── TEXT SEGMENT
# Can't Burn CD's - "Please Insert Blank Disc"



## danadouget (Aug 21, 2003)

Hello,
I am suddenly unable to burn audio CD's or data CD's. I burned 6 last week with no problem.

I use Windows Media Player, and the CD-ROM drive came with the computer (E-Machines).

When I click "BURN" a box pops up with "please insert a blank disc." The disc is blank, and I have tried several different ones. When I look under "properties" of the drive, it shows all the space "used" (the circle is all blue) but used space is 0 bytes, and available space is 0 bytes.

I tried to drag and drop, also, to make a data disc, but that would not work, either - same message "please insert a blank disc"
I've tried playing other CD's in the drive, and they all work fine.

It just won't recognize blank discs 
Please Help!


----------



## linskyjack (Aug 28, 2004)

Sounds like a corrupt driver. Try uninstalling and reinstalling the drivers.


----------



## JohnWill (Oct 19, 2002)

CD/DVD drives require no dirvers for Windows.

Try uninstalling the CD drive in Device Manager and rebooting to let Windows discover it again.


----------



## danadouget (Aug 21, 2003)

thanks, I'll give it a try


----------



## Goku (May 17, 2007)

Maybe...someone already burned the discs and that too without adding any data!This is why you get 0 bytes used and 0 bytes available.I had the same problem and realized someone had already burned them.I went to the market and purchased 3 new discs and tried to burn them.And yes,I was succesful.It was the CD's which were faulty amd not my CD drive.Same might be the case with you.I just want to say that before you try to follow John's advice,just try to burn some new discs.Who knows you might be succesful.Whatever you do,please update us so we may come to know of your status.Good Luck.
────
(WORK TO COMPLETE): Continue the forum thread about the CD drive that keeps asking for a blank disc, starting after its final post.
── ROWS
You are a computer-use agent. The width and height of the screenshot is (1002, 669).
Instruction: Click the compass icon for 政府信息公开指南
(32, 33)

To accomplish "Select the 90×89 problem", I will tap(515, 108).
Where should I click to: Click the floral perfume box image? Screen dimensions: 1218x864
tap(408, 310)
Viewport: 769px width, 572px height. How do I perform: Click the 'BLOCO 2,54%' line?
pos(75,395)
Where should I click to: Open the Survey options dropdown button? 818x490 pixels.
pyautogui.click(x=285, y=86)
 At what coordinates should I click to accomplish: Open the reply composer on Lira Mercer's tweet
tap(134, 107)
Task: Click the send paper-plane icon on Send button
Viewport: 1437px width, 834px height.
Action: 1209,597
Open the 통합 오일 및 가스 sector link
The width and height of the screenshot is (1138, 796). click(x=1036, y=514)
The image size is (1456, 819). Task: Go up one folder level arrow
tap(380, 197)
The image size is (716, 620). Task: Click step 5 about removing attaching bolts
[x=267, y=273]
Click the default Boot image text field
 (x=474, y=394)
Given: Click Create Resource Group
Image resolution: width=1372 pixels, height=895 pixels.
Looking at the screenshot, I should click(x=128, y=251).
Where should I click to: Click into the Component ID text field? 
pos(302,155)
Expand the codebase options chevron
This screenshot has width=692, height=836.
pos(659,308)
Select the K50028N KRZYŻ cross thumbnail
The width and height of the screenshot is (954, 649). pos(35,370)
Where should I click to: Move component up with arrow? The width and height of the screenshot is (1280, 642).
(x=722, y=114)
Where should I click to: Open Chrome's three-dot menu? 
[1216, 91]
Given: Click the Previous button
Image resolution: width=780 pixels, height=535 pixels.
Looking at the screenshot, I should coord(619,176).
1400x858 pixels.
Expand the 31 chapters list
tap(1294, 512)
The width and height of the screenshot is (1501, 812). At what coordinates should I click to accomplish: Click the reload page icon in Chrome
────
(WRITTEN ANSWER):
----------



## lexmarks567 (Aug 13, 2006)

is this with WMP(windows media player). If so is it 11 if so theres your problem


----------



## Blackmirror (Dec 5, 2006)

I have wmp Kevin and have no problems ( yet ) with burnng 
It could be that the drive needs a clean .. stick a cd cleaner cd in


----------



## lexmarks567 (Aug 13, 2006)

Blackmirror said:


> I have wmp Kevin and have no problems ( yet ) with burnng
> It could be thatthe drive needs a clean .. stick a cd cleaner cd in


with 11 theres been lots of threads on here about 11


----------



## RootbeaR (Dec 9, 2006)

Goku said:


> I just want to say that before you try to follow John's advice,just try to burn some new discs.Who knows you might be succesful.Whatever you do,please update us so we may come to know of your status.Good Luck.


Follow Johns advice first. It is faster and cheaper.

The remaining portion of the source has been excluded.